I've found the internet pretty boring since the arrival of Web 1.0.

While I was involved in spreading email and the www to others, generally I could not have been much bothered with most new internet based technology

But I now find this web 2.0 stuff is really exciting.

As exciting as spreadsheets, databases and then desktop publishing, emails and web pages.

I predict that this Web 2.0 stuff feels like its going to change the way we do things.

Part of the problem is going to be bring along my peers, partners and stakeholders sooner rather than latter.

The Blogging are you serious attitude

I love this post on the blog The Bamboo Project because I feel that blogging in mental health promotion is not seen as respectable.

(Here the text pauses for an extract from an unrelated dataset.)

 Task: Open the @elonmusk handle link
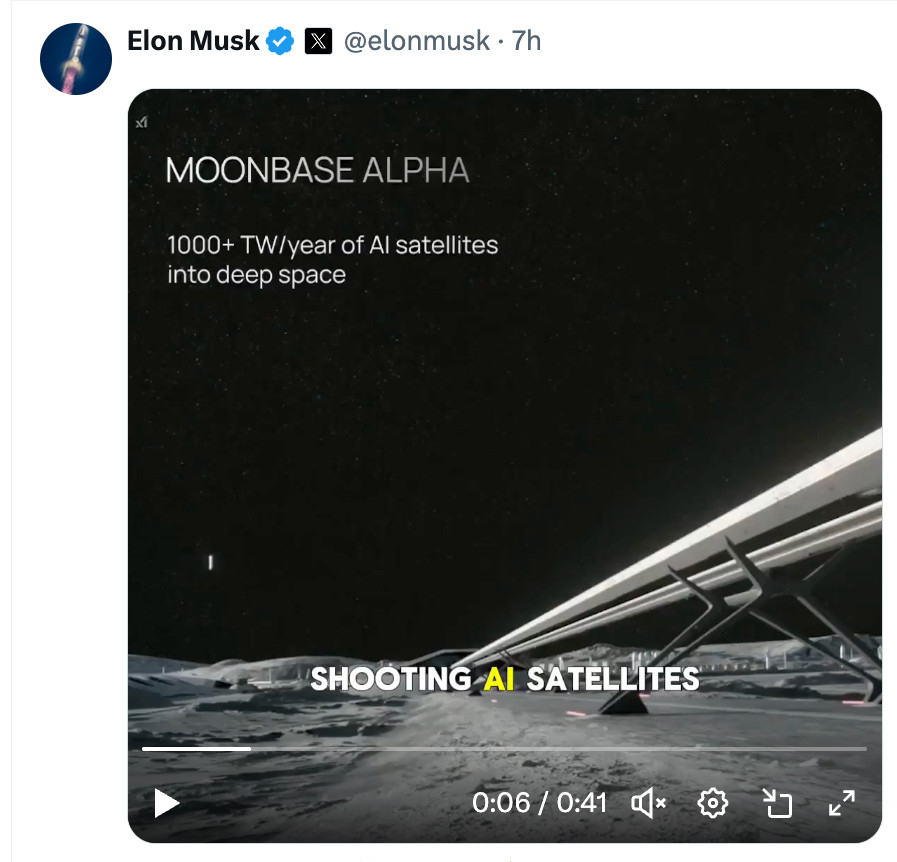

From http://www.michelemmartin.com/thebambooprojectblog/2010/07/how-to-blog-when-your-industry-or-occupation-isnt-into-it.html

A search of http://technorati.com found 4 blogs that mentioned “health promotion” although many many blogs mention health promotion topics.

My weekly Google Alerts on ‘mental health promotion” gives me a few blog hits every week.

Last week I stumbled upon a health promotion wiki

http://technologyinprevention.wikispaces.com/

I’m still working my way into it but it may be useful to many in this course.

I also found last week a mental health promotion blog Using technology to improve youth mental health http://techmentalhealth.blogspot.com/ which part of Phd study.

I guess I'm saying that one of the learning needs is strategies to draw others into these news methods. Some of this will involve helping them over come barriers and punch in their facilitators.

Thursday, July 15, 2010

Now a blogger-Barriers & facilitators


Been pushed through some barriers to finally become a blogger by my desire to do a online course on facilitating communities http://wikieducator.org/Facilitating_Online

Gets me thinking about what have been the barriers and facilitators.

Barriers.

• Time required to get familiar with new software and how and what to use it for.
• Fear of unknown risks – particularly in a work context.
• Our IT Department – Seems to put up barriers.

Facilitators:

* This course.
* A favorable reception to project ideas from work using social media and web 2.0 to advance health promotion.
* Good outcome of dabbling with Facebook for work purposes.
* Reading about Web 2.0 revolution.
* Previous experience with achieving amazing stuff pioneering the use of Desttop publishing, then email and latter WWW back a few decades.
* A very basic organisational policy on use of communications tools that gives a green light to use of things like Facebook and other Web 2.0 .
* Clear organizational expectations that we can chart our own professional development and control of a budget to do it.
*My excitement about what could be achieved –Brighter futures wise. (An instant blog name.)


Facilitators overcome barriers and action.

Guess I need to post a short bio and picture.